ADSM-L

Re: [ADSM-L] looking for experiences with the ibm 3584 library

2014-05-05 10:47:23
Subject: Re: [ADSM-L] looking for experiences with the ibm 3584 library
From: Zoltan Forray <zforray AT VCU DOT EDU>
To: ADSM-L AT VM.MARIST DOT EDU
Date: Mon, 5 May 2014 10:45:01 -0400
WOW - Deja Vu - We had these same problems on our 3494:


*1) The case of the frayed ribbon cable.*
*2) The case of the mysterious gripper failures.*

So, eventhough the 3584 is blazing fast, the basic
concept/structure/problems haven't changed radically!

We have just hit the 1-year mark with our 3584.  All TSM servers that
access it are RH Linux  so lin_tape is the driver.
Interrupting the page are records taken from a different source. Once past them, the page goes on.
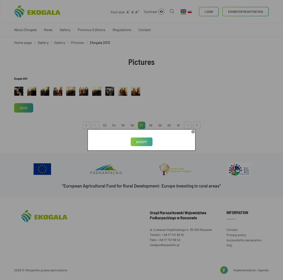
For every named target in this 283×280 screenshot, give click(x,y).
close (193, 132)
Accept (141, 142)
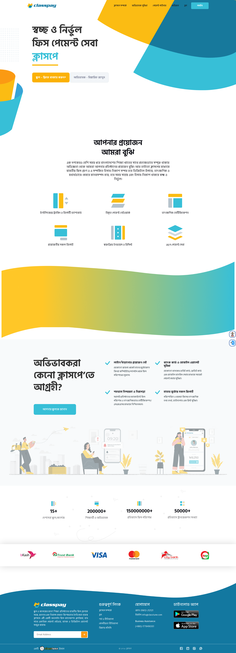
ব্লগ (185, 6)
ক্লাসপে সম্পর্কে (120, 6)
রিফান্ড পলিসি (105, 628)
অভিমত (175, 6)
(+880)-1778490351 (144, 626)
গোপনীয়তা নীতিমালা (108, 623)
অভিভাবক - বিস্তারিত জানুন (89, 77)
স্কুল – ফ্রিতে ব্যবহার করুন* (51, 77)
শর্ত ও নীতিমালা (106, 619)
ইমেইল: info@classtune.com (148, 615)
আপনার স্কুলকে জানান (55, 409)
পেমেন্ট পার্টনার (159, 6)
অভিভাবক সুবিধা (140, 6)
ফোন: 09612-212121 (144, 610)
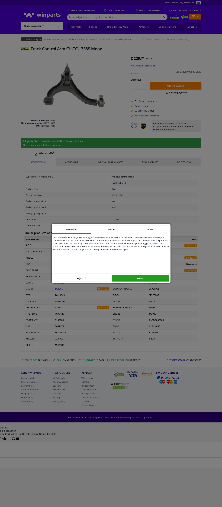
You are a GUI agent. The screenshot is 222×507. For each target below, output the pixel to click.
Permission (71, 229)
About (150, 229)
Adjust (81, 278)
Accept (140, 278)
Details (111, 229)
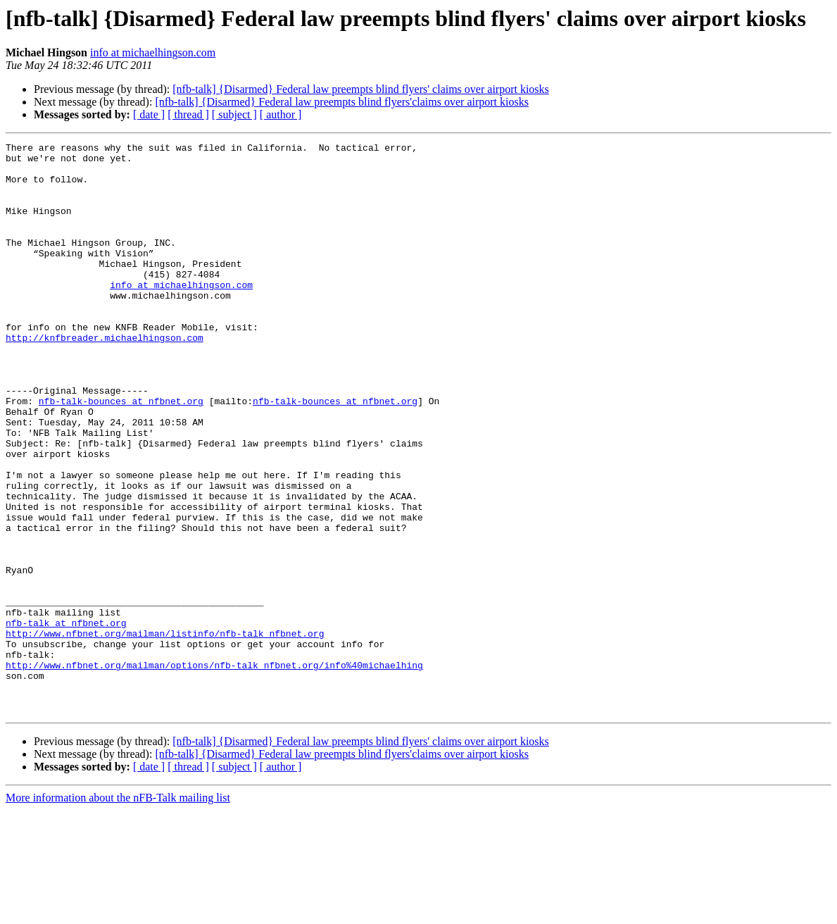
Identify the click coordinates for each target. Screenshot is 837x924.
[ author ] (281, 114)
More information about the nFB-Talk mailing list (118, 912)
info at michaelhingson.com (152, 52)
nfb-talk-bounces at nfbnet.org (121, 453)
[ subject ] (234, 114)
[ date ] (149, 114)
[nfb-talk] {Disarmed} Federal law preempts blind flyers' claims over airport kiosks (360, 89)
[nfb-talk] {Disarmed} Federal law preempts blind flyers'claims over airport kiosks (342, 102)
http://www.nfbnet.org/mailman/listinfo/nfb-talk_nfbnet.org (165, 732)
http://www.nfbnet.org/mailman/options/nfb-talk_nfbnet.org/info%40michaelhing (214, 770)
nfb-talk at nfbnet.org (66, 719)
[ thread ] (188, 114)
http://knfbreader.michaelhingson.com (104, 377)
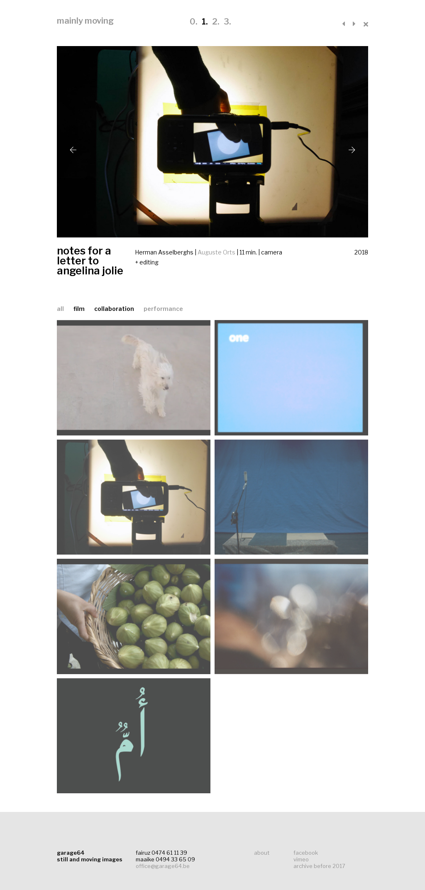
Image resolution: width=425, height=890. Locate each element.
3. (227, 22)
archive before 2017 (319, 866)
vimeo (301, 859)
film (79, 308)
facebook (305, 852)
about (261, 852)
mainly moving (85, 21)
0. (194, 22)
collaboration (114, 308)
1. (205, 22)
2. (216, 22)
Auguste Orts (216, 252)
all (60, 308)
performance (163, 308)
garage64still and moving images (89, 856)
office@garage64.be (163, 866)
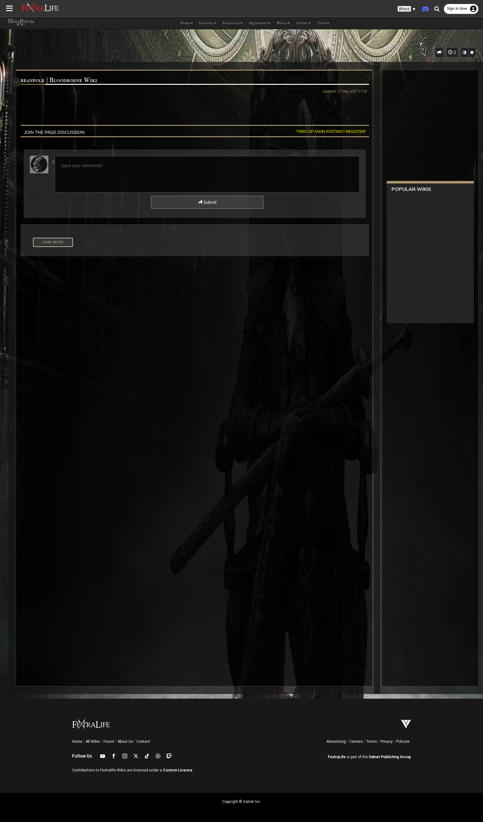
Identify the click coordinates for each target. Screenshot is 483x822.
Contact (143, 741)
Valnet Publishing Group (390, 757)
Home (77, 741)
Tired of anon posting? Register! (328, 131)
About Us (125, 741)
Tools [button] (323, 23)
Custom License (178, 770)
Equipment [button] (259, 23)
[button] (406, 9)
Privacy (386, 741)
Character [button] (232, 23)
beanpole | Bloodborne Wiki (61, 80)
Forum (109, 741)
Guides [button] (303, 23)
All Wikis (93, 741)
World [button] (283, 23)
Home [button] (186, 23)
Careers (356, 741)
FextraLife (337, 757)
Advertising (336, 741)
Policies (403, 741)
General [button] (207, 23)
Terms (371, 741)
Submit (206, 202)
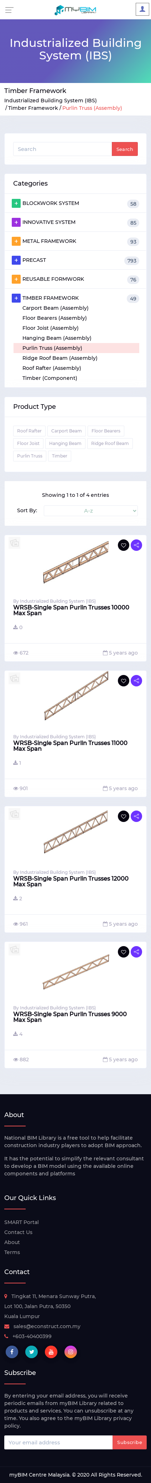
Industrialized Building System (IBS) (50, 100)
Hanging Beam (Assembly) (57, 338)
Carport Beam (66, 431)
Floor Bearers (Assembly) (54, 318)
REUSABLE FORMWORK (75, 279)
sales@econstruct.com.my (42, 1326)
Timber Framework (33, 108)
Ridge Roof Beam (110, 443)
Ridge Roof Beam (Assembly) (60, 358)
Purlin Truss (29, 456)
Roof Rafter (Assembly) (51, 368)
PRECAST (75, 260)
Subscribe (129, 1442)
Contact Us (18, 1232)
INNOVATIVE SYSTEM (75, 222)
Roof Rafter (29, 431)
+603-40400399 (28, 1336)
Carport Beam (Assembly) (55, 308)
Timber (59, 456)
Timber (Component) (49, 378)
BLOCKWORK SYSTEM (75, 203)
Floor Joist (28, 443)
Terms (12, 1252)
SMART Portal (21, 1222)
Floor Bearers (106, 431)
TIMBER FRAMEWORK (75, 298)
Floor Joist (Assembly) (50, 328)
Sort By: (27, 510)
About (12, 1242)
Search (124, 149)
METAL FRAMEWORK (75, 241)
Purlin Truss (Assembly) (52, 348)
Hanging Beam (65, 443)
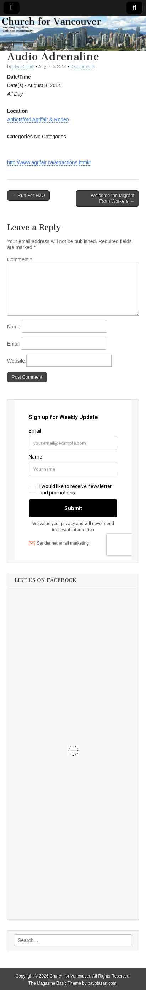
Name (13, 327)
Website (16, 361)
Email (13, 344)
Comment (19, 259)
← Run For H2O (28, 195)
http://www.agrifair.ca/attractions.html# (49, 162)
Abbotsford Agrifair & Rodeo (38, 119)
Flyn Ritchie (23, 66)
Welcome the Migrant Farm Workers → (112, 198)
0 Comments (83, 66)
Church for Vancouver (70, 976)
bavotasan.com (102, 983)
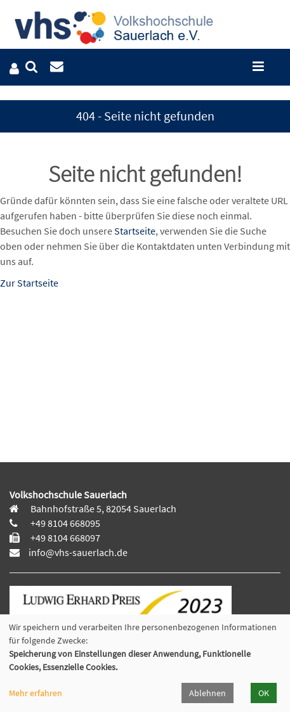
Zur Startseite (29, 282)
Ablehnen (207, 693)
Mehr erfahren (35, 693)
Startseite (134, 230)
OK (263, 693)
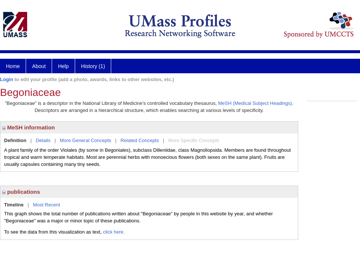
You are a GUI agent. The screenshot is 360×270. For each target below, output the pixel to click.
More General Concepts (85, 140)
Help (63, 66)
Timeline (14, 205)
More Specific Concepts (193, 140)
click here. (114, 232)
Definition (15, 140)
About (39, 66)
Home (13, 66)
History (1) (93, 66)
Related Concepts (139, 140)
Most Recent (46, 205)
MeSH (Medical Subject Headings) (255, 103)
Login (6, 79)
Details (43, 140)
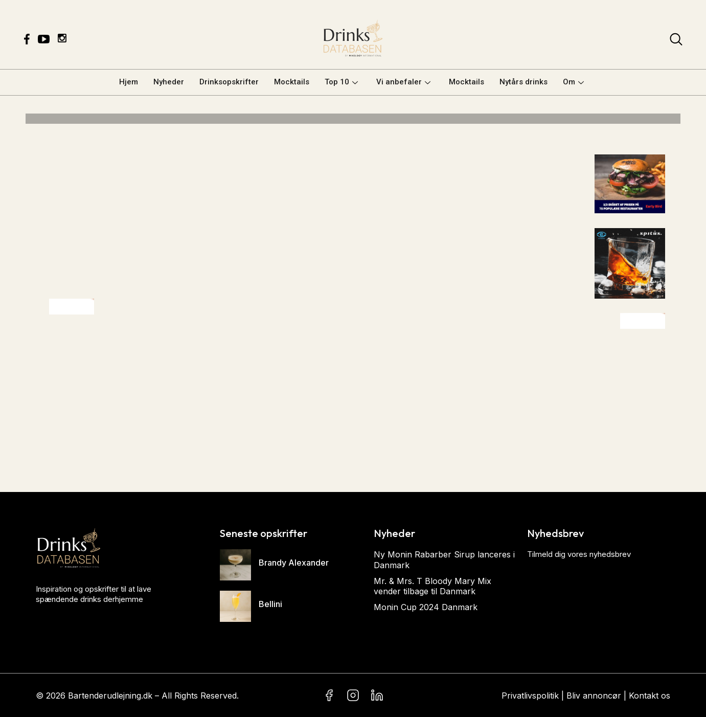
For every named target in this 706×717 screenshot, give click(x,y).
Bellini (270, 604)
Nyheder (168, 81)
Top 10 (341, 81)
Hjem (128, 81)
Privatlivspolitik (530, 695)
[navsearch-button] (676, 41)
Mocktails (291, 81)
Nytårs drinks (523, 81)
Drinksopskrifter (229, 81)
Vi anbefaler (403, 81)
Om (573, 81)
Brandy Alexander (294, 562)
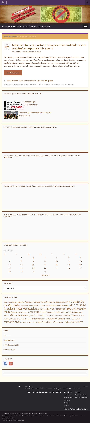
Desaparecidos (12, 81)
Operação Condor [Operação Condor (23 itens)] (55, 318)
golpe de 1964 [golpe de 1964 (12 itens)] (31, 315)
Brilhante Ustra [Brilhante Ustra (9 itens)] (44, 302)
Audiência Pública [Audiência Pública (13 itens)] (32, 302)
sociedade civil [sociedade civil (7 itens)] (33, 322)
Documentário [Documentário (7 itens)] (24, 312)
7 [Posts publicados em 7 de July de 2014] (9, 261)
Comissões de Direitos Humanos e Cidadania (44, 392)
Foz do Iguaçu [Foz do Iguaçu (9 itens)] (65, 312)
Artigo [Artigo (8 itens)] (12, 302)
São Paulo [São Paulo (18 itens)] (42, 322)
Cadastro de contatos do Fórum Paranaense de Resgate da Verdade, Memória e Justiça (53, 389)
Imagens (67, 400)
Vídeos (66, 405)
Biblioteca (68, 392)
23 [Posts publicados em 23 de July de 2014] (33, 268)
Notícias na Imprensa (34, 52)
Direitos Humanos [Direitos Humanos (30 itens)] (55, 308)
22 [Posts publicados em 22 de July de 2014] (21, 268)
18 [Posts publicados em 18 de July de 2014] (57, 264)
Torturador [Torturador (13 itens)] (58, 322)
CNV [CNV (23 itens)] (67, 301)
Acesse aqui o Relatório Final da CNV (34, 113)
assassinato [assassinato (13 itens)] (19, 302)
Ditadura (22, 81)
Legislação (67, 395)
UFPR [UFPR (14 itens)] (80, 322)
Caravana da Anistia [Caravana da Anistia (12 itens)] (57, 302)
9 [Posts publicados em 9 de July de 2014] (33, 261)
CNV (86, 386)
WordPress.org (9, 349)
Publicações (68, 397)
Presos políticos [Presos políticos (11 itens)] (76, 319)
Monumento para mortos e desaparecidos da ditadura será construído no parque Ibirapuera (49, 46)
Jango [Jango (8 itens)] (78, 315)
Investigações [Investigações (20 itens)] (69, 315)
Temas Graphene (18, 420)
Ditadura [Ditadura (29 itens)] (70, 308)
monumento (31, 81)
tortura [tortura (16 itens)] (50, 322)
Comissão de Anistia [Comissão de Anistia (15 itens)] (28, 305)
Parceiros (28, 386)
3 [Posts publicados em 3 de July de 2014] (44, 257)
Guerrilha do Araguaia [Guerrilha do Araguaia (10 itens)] (45, 315)
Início (20, 386)
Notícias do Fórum (81, 395)
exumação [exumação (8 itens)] (51, 312)
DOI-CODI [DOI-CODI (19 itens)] (34, 312)
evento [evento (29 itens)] (44, 311)
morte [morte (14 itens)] (42, 319)
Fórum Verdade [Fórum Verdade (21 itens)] (18, 315)
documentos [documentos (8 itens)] (16, 312)
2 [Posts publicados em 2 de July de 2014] (33, 257)
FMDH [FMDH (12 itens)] (57, 312)
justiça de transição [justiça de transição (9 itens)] (15, 319)
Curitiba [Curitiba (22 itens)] (40, 308)
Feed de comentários (11, 345)
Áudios (66, 403)
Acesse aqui (30, 102)
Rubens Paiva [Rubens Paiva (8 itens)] (24, 322)
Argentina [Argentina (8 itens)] (7, 302)
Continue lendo (13, 73)
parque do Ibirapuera (45, 81)
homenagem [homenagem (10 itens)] (58, 315)
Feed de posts (9, 340)
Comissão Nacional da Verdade (76, 409)
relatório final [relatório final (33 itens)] (12, 321)
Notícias (24, 52)
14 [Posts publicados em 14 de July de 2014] (9, 264)
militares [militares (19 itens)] (36, 318)
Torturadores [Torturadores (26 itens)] (70, 321)
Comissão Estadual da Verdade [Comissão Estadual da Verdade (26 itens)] (54, 305)
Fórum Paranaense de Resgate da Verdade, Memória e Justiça (27, 26)
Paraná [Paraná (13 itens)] (67, 319)
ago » (47, 275)
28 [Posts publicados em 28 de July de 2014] (9, 271)
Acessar (7, 336)
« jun (42, 275)
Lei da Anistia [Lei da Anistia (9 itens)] (27, 319)
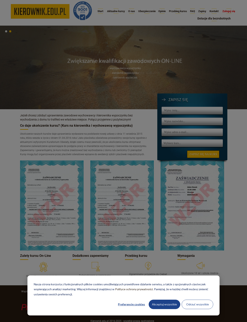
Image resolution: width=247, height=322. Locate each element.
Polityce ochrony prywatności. (134, 289)
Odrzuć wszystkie (197, 304)
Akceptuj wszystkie (164, 304)
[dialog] (123, 295)
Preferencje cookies (131, 304)
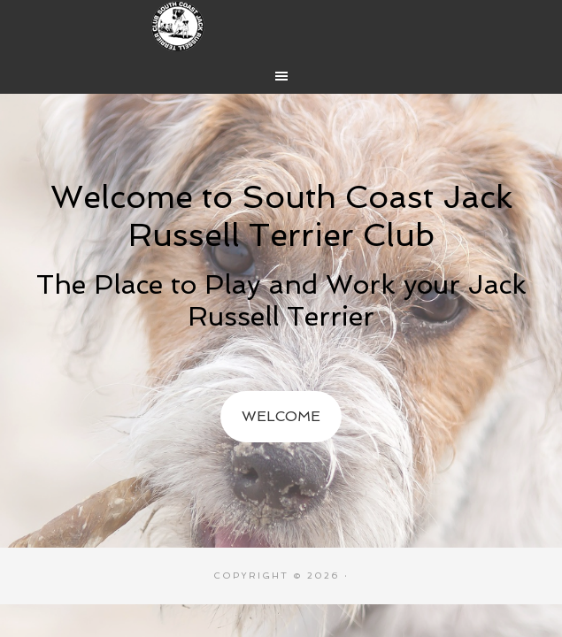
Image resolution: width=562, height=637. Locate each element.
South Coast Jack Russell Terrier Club (281, 26)
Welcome (281, 416)
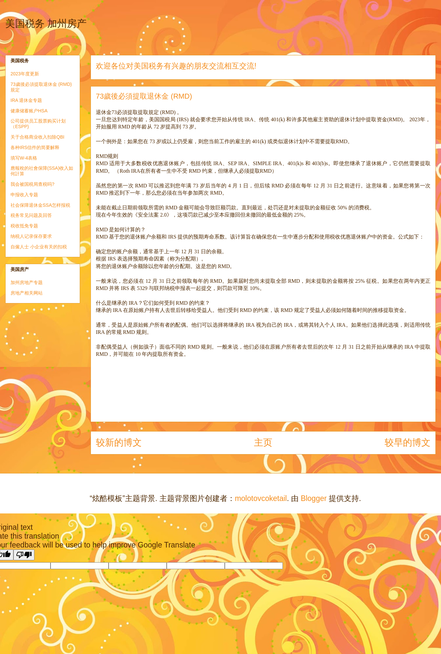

We have had a couple of service calls throughout the year, but nothing like
with the 3494.  Some were drive problems.  Once was a known firmware
problem.

Our 3584 is 7-frames (1-L23 + 6-D23) with 17 TS1130 E06 drives. We did not
feel comfortable with the High-Density approach (i.e. stack tapes up to
4-deep horizontally and then play "3-card monte" when you need to get to
the 4th deep tape).  Currently 63% full with over a 1000 JA tapes in the
mix. If we needed to reduce the number of tapes in the library,  we would
replace those with JB tapes and get a 30%+ boost in tape capacity.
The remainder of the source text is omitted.